Nationwide Marketing

Landing Page

Nationwide Marketing provides result driven landing pages and search marketing to improve conversion rates with high levels of web traffic and communication. Landing pages are meant to draw more traffic to websites by being an extension of the original ad or link that is clicked on. A landing page, sometimes called a destination page or lead capture page, is the web page that visitors arrive at after they click the link on a search engine results page. A landing page can be the first page of a website that was advertised on the search engine results page, or from one of the natural results from the search query.

There are two types of landing page: reference and transactional. A reference landing page presents information that is relevant to the visitor. A transactional landing page seeks to persuade a visitor to complete a transaction such as filling out a form or interacting with advertisements or other objects on the landing page, with the goal being the immediate or eventual sale of a product or service. The landing page generally displays logical information, usually something that pertains directly to the keywords searched, or has the keywords directly on the page. In pay per click and other paid inclusion campaigns the landing page is considered the place where “the deal is closed” which basically means that visitors decide on the landing page whether they are going to use the service of the web page or not.

In pay per click (PPC) campaigns, the landing page could also be customized to measure the effectiveness of different advertisements. By adding a parameter to the linking URL or inserting Javascript code containing "cookies", marketers can measure advertisement effectiveness based on relative click-through rates. Cookies are little bits of information that are temporarily stored on a site user's computer.

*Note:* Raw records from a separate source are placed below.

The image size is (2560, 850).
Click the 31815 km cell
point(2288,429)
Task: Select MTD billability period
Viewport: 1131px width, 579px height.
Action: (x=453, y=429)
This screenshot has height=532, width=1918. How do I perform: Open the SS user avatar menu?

Once a site visitor is on your landing page, you're in control. Whether the site visitor takes action or leaves is in your hands. The site visitor has now entered the sales funnel. Here are some suggestions on how to keep them there:

  • Design fast-loading landing pages. Users value ads that bring them to the information they want as efficiently as possible. A high-quality landing page should not only feature unique, relevant content, but also a fast load time. Users are more likely to abandon landing pages that take too long to load, which will hurt your conversion rate.

  • Thank the site visitor for responding with a brief headline like, “Thank you for clicking on my ad”. This lets the site visitor know that he/she is in the right place.

  • Capture crucial data, but don't ask for too much. Ask for the minimum information you need. Maybe name, title, company and e-mail address. Any more than that could turn your site visitor off and have them running for the hills.

  • Provide a good promise of policy and make it clear. For example, let them know that information they provide won't be leased, sold or given to anyone else for any reason whatsoever.

  • Keep the landing page content short. On this page, just thank them for responding, assure them that their information will be kept private and quickly get to the point on why you wanted them on that page (e.g., to buy your product, provide information about themselves for a lead, join your association or subscribe to an online newsletter).

  • Follow up! After people complete the transaction from your landing page, follow up on those leads ASAP. You should have follow-up messages ready to roll automatically. The whole idea of lead generation is to capture contact data and then move forward with qualifying and otherwise processing the lead or completing the sale.